Using the data below, output the first line and every line after it up to and including the line containing "Given: Click the CollectionPage heading title", exactly as written and with nothing added.

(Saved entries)

=-=-=-=-=

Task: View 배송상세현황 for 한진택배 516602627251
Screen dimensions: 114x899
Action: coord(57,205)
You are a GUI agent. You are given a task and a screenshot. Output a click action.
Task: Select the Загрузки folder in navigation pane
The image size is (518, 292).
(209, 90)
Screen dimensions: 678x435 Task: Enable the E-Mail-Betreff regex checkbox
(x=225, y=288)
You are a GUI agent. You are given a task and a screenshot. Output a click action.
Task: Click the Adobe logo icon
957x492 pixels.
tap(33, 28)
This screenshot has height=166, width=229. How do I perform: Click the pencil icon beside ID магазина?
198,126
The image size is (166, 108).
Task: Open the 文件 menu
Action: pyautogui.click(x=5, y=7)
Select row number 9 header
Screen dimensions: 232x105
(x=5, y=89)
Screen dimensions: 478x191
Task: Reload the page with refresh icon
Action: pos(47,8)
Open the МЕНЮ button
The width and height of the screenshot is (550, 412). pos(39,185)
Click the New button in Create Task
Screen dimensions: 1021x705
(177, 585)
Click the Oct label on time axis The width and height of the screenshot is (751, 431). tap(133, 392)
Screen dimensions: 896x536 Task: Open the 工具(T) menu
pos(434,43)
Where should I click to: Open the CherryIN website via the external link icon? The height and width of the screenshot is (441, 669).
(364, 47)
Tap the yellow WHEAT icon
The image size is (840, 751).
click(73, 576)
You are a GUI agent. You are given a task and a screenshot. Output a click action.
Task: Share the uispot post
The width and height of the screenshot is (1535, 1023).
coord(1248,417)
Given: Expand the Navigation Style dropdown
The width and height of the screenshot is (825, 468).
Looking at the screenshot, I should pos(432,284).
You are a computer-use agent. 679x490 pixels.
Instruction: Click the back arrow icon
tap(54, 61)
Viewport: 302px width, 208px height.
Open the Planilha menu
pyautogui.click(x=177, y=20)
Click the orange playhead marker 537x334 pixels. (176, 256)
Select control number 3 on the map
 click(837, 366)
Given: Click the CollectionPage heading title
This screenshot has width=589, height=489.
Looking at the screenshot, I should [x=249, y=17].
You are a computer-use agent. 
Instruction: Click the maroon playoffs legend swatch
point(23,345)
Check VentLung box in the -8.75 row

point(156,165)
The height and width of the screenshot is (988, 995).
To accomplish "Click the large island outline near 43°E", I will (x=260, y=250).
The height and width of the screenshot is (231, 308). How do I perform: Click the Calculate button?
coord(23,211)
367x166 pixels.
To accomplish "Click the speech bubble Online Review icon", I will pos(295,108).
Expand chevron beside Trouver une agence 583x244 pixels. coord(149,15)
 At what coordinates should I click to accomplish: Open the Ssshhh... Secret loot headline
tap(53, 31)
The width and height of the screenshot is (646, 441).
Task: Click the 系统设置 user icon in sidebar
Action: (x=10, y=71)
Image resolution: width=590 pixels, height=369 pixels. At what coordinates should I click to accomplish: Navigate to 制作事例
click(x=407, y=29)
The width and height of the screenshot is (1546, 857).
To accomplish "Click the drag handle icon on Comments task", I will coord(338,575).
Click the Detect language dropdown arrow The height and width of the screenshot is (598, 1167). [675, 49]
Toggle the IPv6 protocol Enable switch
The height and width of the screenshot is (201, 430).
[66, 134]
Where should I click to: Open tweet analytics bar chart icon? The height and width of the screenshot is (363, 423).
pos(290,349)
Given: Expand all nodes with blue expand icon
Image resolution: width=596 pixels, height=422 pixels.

=-=-=-=-=

Task output —
Task: View 배송상세현황 for 한진택배 516602627251
Screen dimensions: 114x899
Action: coord(57,205)
You are a GUI agent. You are given a task and a screenshot. Output a click action.
Task: Select the Загрузки folder in navigation pane
The image size is (518, 292).
(209, 90)
Screen dimensions: 678x435 Task: Enable the E-Mail-Betreff regex checkbox
(x=225, y=288)
You are a GUI agent. You are given a task and a screenshot. Output a click action.
Task: Click the Adobe logo icon
957x492 pixels.
tap(33, 28)
This screenshot has height=166, width=229. How do I perform: Click the pencil icon beside ID магазина?
198,126
The image size is (166, 108).
Task: Open the 文件 menu
Action: pyautogui.click(x=5, y=7)
Select row number 9 header
Screen dimensions: 232x105
(x=5, y=89)
Screen dimensions: 478x191
Task: Reload the page with refresh icon
Action: pos(47,8)
Open the МЕНЮ button
The width and height of the screenshot is (550, 412). pos(39,185)
Click the New button in Create Task
Screen dimensions: 1021x705
(177, 585)
Click the Oct label on time axis The width and height of the screenshot is (751, 431). tap(133, 392)
Screen dimensions: 896x536 Task: Open the 工具(T) menu
pos(434,43)
Where should I click to: Open the CherryIN website via the external link icon? The height and width of the screenshot is (441, 669).
(364, 47)
Tap the yellow WHEAT icon
The image size is (840, 751).
click(73, 576)
You are a GUI agent. You are given a task and a screenshot. Output a click action.
Task: Share the uispot post
The width and height of the screenshot is (1535, 1023).
coord(1248,417)
Given: Expand the Navigation Style dropdown
The width and height of the screenshot is (825, 468).
Looking at the screenshot, I should pos(432,284).
You are a computer-use agent. 679x490 pixels.
Instruction: Click the back arrow icon
tap(54, 61)
Viewport: 302px width, 208px height.
Open the Planilha menu
pyautogui.click(x=177, y=20)
Click the orange playhead marker 537x334 pixels. (176, 256)
Select control number 3 on the map
 click(837, 366)
Given: Click the CollectionPage heading title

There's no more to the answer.